Si corre il rischio di cadere vittima di vere e proprie patologie come la depressione e la sindrome ossessiva compulsiva e le difese immunitarie si abbassano, esponendo l’organismo a infezioni, allergie, virus e patologie ricorrenti come per esempio l’herpes. Ebbene, grazie alla meditazione si può evitare tutto questo senza ricorrere ai farmaci, che di questi tempi sono prescritti con troppa leggerezza.

Come iniziare a meditare: ritmi, tempi e lezioni

Non c’è bisogno di meditare per ore, come si vede fare agli asceti nei film e come ritiene l’errata opinione comuna.

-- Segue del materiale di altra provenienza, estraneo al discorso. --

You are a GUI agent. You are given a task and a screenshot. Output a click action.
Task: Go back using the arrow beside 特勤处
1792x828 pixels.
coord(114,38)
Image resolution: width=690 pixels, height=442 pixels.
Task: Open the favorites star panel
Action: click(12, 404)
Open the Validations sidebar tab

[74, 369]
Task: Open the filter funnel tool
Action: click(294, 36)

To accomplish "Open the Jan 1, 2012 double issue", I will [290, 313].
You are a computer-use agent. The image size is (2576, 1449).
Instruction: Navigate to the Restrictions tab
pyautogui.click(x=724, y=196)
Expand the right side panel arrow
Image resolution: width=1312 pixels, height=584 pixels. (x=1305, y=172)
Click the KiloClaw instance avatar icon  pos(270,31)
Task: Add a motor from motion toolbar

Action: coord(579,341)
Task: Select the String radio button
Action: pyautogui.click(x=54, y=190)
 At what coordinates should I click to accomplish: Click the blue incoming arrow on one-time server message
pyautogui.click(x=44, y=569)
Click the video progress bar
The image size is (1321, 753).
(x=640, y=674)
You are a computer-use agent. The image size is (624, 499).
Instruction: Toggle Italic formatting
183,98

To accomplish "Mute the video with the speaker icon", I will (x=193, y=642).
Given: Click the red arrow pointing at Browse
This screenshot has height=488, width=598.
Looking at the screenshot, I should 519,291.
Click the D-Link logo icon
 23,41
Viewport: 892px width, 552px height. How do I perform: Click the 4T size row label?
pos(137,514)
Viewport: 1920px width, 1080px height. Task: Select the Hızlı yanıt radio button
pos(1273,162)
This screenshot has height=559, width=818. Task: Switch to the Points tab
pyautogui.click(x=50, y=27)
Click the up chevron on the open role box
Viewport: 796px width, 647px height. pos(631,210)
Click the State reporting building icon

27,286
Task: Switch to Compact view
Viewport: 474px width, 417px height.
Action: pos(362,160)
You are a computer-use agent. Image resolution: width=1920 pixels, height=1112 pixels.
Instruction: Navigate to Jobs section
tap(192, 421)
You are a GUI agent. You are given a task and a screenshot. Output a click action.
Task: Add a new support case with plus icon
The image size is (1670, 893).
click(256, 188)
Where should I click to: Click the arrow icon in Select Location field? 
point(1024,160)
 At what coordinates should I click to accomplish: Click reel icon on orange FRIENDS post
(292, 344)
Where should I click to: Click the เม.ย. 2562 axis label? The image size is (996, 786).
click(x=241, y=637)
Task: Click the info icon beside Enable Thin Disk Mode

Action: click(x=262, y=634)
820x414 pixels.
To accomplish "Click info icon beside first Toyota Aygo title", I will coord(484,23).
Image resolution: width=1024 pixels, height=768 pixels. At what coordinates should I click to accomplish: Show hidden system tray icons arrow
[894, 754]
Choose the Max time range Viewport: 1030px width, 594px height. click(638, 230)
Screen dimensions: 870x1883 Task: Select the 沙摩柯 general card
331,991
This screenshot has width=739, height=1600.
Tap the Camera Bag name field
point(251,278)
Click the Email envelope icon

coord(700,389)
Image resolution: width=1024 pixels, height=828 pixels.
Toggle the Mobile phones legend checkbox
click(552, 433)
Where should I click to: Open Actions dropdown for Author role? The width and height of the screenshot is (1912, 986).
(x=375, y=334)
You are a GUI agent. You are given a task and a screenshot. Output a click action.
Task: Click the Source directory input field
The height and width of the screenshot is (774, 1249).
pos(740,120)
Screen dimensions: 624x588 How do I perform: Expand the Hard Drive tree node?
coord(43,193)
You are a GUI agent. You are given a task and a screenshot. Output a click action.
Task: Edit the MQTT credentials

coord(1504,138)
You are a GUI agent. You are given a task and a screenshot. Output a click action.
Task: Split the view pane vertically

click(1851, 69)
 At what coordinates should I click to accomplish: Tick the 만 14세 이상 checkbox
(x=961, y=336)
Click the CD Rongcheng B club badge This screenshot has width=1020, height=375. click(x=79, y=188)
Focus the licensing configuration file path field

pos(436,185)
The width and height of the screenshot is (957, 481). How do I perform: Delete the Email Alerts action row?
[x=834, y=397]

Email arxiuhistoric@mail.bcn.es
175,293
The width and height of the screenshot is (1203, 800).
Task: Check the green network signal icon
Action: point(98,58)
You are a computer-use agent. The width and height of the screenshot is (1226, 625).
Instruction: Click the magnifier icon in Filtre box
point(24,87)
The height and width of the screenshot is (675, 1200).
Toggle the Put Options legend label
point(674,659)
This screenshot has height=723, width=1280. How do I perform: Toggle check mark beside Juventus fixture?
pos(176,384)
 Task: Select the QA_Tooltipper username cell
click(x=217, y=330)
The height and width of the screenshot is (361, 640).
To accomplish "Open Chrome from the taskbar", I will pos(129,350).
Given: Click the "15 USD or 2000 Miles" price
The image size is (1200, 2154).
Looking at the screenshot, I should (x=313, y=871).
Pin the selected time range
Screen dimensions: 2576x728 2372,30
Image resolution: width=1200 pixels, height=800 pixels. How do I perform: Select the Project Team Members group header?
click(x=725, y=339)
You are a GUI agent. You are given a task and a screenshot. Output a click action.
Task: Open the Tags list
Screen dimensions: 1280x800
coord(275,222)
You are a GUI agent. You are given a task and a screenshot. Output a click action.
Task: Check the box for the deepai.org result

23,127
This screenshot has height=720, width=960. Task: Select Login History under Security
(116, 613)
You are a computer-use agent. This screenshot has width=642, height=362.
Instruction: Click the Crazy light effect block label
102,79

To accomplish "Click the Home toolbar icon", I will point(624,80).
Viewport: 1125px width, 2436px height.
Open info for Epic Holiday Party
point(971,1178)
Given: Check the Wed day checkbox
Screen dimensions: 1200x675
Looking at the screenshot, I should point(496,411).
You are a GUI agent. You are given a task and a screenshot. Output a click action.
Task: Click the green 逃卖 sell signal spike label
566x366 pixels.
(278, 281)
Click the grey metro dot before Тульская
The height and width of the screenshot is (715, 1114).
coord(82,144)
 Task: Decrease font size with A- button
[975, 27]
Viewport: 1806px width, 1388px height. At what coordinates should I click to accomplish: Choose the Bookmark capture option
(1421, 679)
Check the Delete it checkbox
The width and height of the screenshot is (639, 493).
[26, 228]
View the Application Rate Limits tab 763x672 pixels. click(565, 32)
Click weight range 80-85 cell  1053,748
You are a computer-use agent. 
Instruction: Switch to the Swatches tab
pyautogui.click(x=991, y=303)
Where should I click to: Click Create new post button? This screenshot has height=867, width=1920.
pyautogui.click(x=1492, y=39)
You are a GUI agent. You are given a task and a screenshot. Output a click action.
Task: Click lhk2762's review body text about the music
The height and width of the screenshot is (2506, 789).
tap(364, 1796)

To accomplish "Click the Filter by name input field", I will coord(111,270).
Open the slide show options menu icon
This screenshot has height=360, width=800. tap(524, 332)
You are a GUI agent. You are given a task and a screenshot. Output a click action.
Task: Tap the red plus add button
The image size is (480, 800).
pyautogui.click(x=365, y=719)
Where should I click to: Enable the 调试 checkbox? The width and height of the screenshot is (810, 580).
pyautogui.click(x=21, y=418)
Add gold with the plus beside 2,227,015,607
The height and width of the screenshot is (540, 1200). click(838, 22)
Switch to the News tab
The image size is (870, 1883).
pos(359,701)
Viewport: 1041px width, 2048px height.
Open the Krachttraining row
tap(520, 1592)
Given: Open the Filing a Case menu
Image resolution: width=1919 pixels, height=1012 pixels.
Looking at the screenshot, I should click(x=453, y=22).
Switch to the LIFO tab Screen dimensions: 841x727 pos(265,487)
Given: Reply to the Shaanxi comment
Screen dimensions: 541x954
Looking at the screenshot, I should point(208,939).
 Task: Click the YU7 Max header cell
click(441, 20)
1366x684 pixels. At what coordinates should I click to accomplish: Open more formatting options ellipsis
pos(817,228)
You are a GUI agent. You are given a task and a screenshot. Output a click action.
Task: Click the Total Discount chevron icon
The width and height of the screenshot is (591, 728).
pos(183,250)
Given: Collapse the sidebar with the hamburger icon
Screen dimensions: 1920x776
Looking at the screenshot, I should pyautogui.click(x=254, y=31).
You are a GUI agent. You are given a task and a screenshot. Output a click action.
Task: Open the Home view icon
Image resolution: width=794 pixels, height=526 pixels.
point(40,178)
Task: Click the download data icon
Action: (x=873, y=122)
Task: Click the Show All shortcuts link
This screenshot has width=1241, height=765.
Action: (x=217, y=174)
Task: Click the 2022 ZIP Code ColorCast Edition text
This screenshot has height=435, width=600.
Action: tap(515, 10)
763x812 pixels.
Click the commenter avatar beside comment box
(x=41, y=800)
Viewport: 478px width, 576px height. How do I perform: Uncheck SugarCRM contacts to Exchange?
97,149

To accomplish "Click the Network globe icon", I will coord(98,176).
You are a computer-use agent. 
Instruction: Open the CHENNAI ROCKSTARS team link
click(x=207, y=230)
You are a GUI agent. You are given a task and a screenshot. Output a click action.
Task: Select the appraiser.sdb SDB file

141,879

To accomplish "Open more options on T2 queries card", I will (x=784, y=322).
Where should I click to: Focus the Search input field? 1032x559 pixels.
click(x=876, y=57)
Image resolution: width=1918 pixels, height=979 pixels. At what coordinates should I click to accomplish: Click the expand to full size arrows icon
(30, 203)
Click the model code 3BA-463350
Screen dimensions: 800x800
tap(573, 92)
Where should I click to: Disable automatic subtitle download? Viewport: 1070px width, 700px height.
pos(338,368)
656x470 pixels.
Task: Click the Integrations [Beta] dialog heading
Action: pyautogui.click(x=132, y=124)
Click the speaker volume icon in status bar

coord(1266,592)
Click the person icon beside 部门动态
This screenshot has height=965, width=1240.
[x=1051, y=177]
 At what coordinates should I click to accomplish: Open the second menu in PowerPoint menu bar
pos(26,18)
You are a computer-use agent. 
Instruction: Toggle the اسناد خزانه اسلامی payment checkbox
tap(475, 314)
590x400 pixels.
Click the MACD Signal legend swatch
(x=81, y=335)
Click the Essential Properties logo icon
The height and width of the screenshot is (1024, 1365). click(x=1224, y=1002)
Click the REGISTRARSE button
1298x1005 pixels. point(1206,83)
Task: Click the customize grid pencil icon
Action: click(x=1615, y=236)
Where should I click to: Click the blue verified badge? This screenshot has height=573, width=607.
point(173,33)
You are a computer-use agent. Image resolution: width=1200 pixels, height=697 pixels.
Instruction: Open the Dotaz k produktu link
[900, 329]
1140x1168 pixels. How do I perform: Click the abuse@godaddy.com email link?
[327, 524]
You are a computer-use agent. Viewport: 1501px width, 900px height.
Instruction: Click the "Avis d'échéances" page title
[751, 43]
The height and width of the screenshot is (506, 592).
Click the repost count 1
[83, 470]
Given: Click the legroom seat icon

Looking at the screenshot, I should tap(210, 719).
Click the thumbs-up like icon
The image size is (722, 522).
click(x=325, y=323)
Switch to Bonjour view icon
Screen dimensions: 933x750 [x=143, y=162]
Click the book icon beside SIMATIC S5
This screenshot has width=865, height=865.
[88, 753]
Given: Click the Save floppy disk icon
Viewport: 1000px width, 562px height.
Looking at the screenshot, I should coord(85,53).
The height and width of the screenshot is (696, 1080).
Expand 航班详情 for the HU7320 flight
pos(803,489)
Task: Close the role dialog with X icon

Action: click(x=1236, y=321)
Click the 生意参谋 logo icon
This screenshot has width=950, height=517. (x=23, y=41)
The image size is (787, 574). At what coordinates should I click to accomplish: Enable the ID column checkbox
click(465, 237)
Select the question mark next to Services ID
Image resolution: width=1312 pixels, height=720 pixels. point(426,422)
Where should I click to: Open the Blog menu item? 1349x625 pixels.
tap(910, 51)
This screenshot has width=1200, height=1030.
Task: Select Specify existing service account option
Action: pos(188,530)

Bastano infatti dieci/venti minuti al giorno per liberare la mente da emozioni e pensieri tossici e fare spazio all’empatia, all’amore per sé e per gli altri, alla consapevolezza, alla calma e all’accettazione serena delle proprie, umane fragilità. Ovviamente questo non accade da un giorno all’altro, come una sorta di miracolo; occorrono una pratica continua, quotidiana e convinta, ma alla lunga i risultati sono strabilianti.

Va premesso inoltre che è molto difficile iniziare a meditare da soli, soprattutto se non si è mai fatto prima. Si possono leggere dei libri sull’argomento, ma non basta. L’ideale infatti è seguire uno dei tanti corsi organizzati o rivolgersi a un esperto per delle lezioni singole. Una volta iniziato, i benefici saranno così tanti che non ci si fermerà più.